In the wake of the Twitter IPO announcement, Tyler
Cowen asks if the return to public equities is now lower. His theory, about
a wealthier world that causes successful companies to stay private for longer
seems flawed but he brings up an interesting question.
It is worth thinking about what has changed recently where we now see many more
mega IPOs. In 1986, Microsoft had its
IPO, raising $61 million dollars with valuation
almost $800 million dollars. This would be $1.7 billion dollars in 2013
dollars. In 1993 Allstate had the biggest initial public offering ever up to that point by a US company. It sold $2.12 billion worth of stock at a price that gave it a valuation of $11.8 billion dollars or $19 billion in 2013 dollars. This large IPO was possible at the time because it was a spinoff from Sears.

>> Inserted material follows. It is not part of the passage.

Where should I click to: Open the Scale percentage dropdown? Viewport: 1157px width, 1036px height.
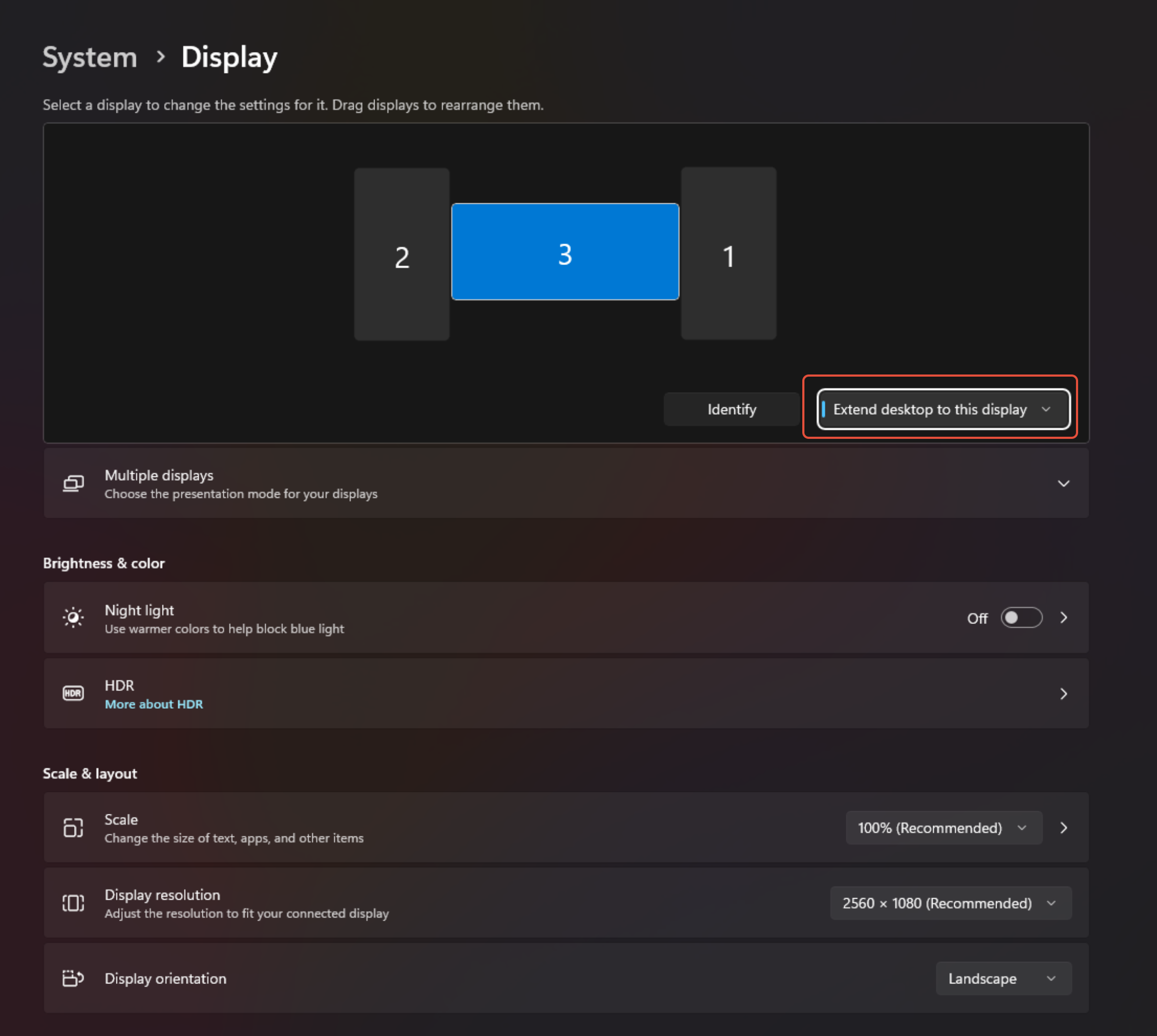click(943, 828)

More recently, Linked-in went public in 2011 for $4.5 billion and Facebook
went public in 2012 for $90 billion. With Facebook now comfortably above its
IPO price, Twitter is planning on going public with analysts estimating its IPO
market capitalization between $10 and $20 billion dollars.
There are many differences between the world that spawned
the Microsoft IPO and today’s markets, but the below might be the most
1. Sarbanes Oxley raises the cost of going public. When
Sarbanes Oxley costs average over a million dollars the cost benefit analysis of
going public doesn't make sense until a company has a significantly higher
valuation/revenue stream than it would have needed in the past.
2. With many companies putting off going public a new
financial ecosystem developed to fund these companies. Late stage VC firms like Andreessen
Horowitz entered into the market. Not only do they have billions of
dollars they need to deploy but they actively help the companies they invest
in. This further raises the opportunity cost for companies thinking about going
to the public markets.
3. A growing secondary market in shares of startups lets
many founders and early employees diversify a significant amount of their new
worth out of the company. When these employers feel financially secure this
reduces the incentive for an immediate IPO.
4. With the internet and globalization, network effects are
much more important and markets are much more likely to be winner take all. Once
the winners are established their market capitalization will be significantly
higher than companies in the past. This doesn't stop companies from going public
sooner by itself, but it does mean that by the time the company feels that it
is stable enough to be traded on the public markets its market capitalization
will be much higher.
Given all of these factors, the higher market capitalization
of IPOs makes a lot of sense. What this means for public equity returns is more
The first factor prevents many companies from going public
until they are much more successful. This includes companies that go on to be
successes but there are also companies that end up as failures or frauds that
would be detected by tougher accounting laws that public market investors are
never exposed to. Small companies will also often sell themselves to larger
companies rather than enter the public markets. Overall it is difficult to
calculate the direct effect of this factor on public market returns.
The factor that really penalizes public market investors is
that a healthy secondary market means there are not as many situations where a
company will go to market merely for the sake of allowing its management team
to cash out. When there is demand for liquidity, the people on the side of the
trade giving liquidity will on average make a higher return. The reduction of
this factor could lower returns for public market investors in general. At the
very least it should cause a reduction in the size premium. And from the chart below, we see that size
was never a particularly attractive risk premium to be long in the first place. Momentum, market return, value and even the
risk free rate have outperformed the classical size risk premium factor.
French’s Data Library
The winner takes all (most) nature of many of markets today
is both a blessing and a curse for public equity investors. It isn’t always private companies like
Facebook or Twitter who create new markets, as Apple investors from the early
2000s know very well. At the same time, other public companies, Microsoft is an
example that comes to mind, will often spend billions of dollars trying to be
the winner in a new market but fail
miserably. And if companies really are
sustainable pseudo-monopolies, then public market investors have a chance of benefiting
from investing in them even after IPOs.
When thinking about what impacts public market returns it is
fun to think about things like the impact of mega IPOs will be but it is better
to double check theory again the basic fundamentals. We currently have an
equity market that is yielding over 6% while investment grade debt yields,
depressed by quantitative easing and low rate expectations, are below 4%. Until
the past few years, investors in bonds have been paid a premium over earnings yield
because they are taking on inflation risk and their earnings will not go up. The
last time this happened we have to go back to a time period when equities were
viewed as a realm for uncouth gamblers and everyone knew that railroad bonds
were the key way to keep their money safe.
Source: Bloomberg, Barclays
Given the current valuation dynamics, it isn’t likely that
the average return on publicly-held companies has moved lower.